Stored records:
◆ ◆ ◆ ◆ ◆ ◆ ◆

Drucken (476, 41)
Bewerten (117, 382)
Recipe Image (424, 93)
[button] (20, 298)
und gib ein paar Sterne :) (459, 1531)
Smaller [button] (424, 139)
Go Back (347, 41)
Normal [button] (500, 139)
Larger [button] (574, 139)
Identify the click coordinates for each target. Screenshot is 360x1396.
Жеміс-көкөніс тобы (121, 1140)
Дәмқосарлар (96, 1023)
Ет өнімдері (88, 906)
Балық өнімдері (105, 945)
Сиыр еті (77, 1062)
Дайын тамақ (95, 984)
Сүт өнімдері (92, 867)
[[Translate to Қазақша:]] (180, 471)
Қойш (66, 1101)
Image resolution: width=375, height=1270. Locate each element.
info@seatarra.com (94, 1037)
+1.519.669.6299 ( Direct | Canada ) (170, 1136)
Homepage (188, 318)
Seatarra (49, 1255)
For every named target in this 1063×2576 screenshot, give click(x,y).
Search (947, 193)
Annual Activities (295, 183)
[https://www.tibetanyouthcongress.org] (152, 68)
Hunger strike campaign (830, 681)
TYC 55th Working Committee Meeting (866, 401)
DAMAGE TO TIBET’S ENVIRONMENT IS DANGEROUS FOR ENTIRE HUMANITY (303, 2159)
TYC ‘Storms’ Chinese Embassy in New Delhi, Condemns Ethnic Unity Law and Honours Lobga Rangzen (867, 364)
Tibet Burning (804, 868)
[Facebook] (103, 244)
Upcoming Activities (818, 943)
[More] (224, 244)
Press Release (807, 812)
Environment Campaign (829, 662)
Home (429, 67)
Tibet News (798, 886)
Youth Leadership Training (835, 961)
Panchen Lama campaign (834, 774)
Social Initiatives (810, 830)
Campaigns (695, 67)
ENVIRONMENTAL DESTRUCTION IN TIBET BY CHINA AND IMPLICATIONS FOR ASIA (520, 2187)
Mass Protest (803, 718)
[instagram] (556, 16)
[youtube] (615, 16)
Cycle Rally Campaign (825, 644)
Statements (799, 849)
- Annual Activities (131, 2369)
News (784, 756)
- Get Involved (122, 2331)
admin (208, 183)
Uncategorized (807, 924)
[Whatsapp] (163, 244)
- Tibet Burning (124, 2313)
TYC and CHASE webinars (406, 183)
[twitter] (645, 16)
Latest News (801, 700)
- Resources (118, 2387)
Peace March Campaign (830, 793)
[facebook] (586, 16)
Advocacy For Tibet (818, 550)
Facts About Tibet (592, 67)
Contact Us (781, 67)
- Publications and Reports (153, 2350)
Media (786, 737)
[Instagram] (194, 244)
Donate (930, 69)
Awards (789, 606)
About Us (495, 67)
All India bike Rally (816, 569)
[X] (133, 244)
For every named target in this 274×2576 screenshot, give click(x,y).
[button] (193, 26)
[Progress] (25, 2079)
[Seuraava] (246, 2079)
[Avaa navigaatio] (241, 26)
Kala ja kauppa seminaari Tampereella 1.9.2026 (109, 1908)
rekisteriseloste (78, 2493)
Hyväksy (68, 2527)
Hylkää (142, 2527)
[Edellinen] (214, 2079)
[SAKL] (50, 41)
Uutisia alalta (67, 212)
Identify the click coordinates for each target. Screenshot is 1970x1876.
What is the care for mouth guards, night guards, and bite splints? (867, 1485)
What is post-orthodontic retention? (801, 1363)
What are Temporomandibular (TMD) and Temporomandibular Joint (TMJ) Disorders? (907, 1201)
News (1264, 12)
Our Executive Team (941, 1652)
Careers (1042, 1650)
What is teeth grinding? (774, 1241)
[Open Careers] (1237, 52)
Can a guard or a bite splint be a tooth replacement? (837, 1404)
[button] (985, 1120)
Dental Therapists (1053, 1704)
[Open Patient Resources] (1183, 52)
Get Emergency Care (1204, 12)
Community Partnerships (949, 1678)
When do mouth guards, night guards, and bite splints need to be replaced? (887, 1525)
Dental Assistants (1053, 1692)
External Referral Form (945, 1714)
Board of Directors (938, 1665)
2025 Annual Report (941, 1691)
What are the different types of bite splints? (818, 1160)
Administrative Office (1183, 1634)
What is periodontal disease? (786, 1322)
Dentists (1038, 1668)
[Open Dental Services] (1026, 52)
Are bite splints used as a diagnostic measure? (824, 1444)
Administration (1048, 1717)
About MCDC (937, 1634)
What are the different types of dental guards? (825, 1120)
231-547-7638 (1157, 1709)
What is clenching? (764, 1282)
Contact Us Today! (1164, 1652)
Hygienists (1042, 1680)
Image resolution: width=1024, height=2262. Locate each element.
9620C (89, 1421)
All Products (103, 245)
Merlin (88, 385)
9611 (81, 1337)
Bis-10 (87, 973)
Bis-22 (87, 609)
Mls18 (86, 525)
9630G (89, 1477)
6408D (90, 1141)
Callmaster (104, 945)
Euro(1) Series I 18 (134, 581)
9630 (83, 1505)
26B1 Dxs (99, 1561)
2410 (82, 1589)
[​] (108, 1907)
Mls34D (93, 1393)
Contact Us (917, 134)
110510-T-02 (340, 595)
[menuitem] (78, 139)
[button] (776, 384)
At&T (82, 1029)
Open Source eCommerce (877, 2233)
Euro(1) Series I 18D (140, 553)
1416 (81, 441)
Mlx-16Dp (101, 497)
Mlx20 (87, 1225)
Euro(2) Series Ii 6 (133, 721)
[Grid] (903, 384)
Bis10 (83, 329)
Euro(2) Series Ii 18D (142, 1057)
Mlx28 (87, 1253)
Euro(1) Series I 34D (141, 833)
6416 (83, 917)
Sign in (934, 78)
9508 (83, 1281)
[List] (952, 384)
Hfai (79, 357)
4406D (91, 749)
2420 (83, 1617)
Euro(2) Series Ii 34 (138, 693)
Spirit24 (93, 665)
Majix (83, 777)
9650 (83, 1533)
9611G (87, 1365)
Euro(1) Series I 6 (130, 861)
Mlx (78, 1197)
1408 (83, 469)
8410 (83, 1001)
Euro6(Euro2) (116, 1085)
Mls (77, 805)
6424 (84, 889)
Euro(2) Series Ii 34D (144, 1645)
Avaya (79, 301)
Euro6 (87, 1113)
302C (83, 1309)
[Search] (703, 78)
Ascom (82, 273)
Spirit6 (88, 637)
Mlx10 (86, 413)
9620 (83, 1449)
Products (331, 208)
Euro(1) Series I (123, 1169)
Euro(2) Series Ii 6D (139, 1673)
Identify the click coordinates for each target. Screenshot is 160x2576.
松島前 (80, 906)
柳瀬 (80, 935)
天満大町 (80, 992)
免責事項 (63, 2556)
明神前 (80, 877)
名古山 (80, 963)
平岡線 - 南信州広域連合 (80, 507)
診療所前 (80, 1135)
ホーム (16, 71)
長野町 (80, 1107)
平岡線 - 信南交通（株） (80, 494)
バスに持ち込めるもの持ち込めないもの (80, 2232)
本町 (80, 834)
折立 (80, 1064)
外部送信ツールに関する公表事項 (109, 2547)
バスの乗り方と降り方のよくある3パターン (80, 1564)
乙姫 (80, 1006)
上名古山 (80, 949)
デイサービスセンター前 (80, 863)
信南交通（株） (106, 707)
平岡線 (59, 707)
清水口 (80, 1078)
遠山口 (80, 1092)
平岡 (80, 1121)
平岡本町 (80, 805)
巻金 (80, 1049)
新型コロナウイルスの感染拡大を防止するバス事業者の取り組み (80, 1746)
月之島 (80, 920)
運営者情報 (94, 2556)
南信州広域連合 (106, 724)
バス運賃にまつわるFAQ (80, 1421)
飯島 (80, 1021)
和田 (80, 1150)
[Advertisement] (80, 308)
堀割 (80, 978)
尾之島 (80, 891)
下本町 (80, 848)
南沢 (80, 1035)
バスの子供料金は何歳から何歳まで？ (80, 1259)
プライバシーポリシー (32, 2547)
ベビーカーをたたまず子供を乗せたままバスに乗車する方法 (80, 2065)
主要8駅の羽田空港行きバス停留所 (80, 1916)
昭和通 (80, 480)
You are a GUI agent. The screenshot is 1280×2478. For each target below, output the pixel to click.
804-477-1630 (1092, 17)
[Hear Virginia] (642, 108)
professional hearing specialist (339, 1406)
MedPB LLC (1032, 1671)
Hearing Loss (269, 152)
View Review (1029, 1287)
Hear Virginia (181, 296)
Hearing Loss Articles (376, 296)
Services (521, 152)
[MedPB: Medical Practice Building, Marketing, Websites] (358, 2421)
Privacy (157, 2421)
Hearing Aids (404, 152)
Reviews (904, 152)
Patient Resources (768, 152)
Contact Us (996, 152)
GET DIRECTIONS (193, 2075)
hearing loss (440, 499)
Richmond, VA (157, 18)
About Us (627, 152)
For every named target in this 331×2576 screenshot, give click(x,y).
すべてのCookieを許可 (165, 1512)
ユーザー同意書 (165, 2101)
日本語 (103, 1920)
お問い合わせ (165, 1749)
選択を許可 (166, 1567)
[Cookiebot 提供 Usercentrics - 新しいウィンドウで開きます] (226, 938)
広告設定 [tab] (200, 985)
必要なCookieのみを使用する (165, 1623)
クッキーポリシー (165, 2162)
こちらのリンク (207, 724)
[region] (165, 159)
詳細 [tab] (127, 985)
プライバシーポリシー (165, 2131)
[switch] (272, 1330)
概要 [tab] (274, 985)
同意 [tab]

◆ ◆ ◆ ◆ ◆ ◆ ◆

# EXERCISE REQUIREMENTS
Only one stretch of the data above is needed. Restate it word for word, from the line containing "At&T (82, 1029)" through the line containing "1408 (83, 469)", both ends included.

# YOUR SOLUTION
At&T (82, 1029)
Open Source eCommerce (877, 2233)
Euro(1) Series I 18D (140, 553)
1416 (81, 441)
Mlx-16Dp (101, 497)
Mlx20 (87, 1225)
Euro(2) Series Ii 6 (133, 721)
[Grid] (903, 384)
Bis10 (83, 329)
Euro(2) Series Ii 18D (142, 1057)
Mlx28 (87, 1253)
Euro(1) Series I 34D (141, 833)
6416 (83, 917)
Sign in (934, 78)
9508 (83, 1281)
[List] (952, 384)
Hfai (79, 357)
4406D (91, 749)
2420 (83, 1617)
Euro(2) Series Ii 34 (138, 693)
Spirit24 (93, 665)
Majix (83, 777)
9650 (83, 1533)
9611G (87, 1365)
Euro(1) Series I 6 (130, 861)
Mlx (78, 1197)
1408 (83, 469)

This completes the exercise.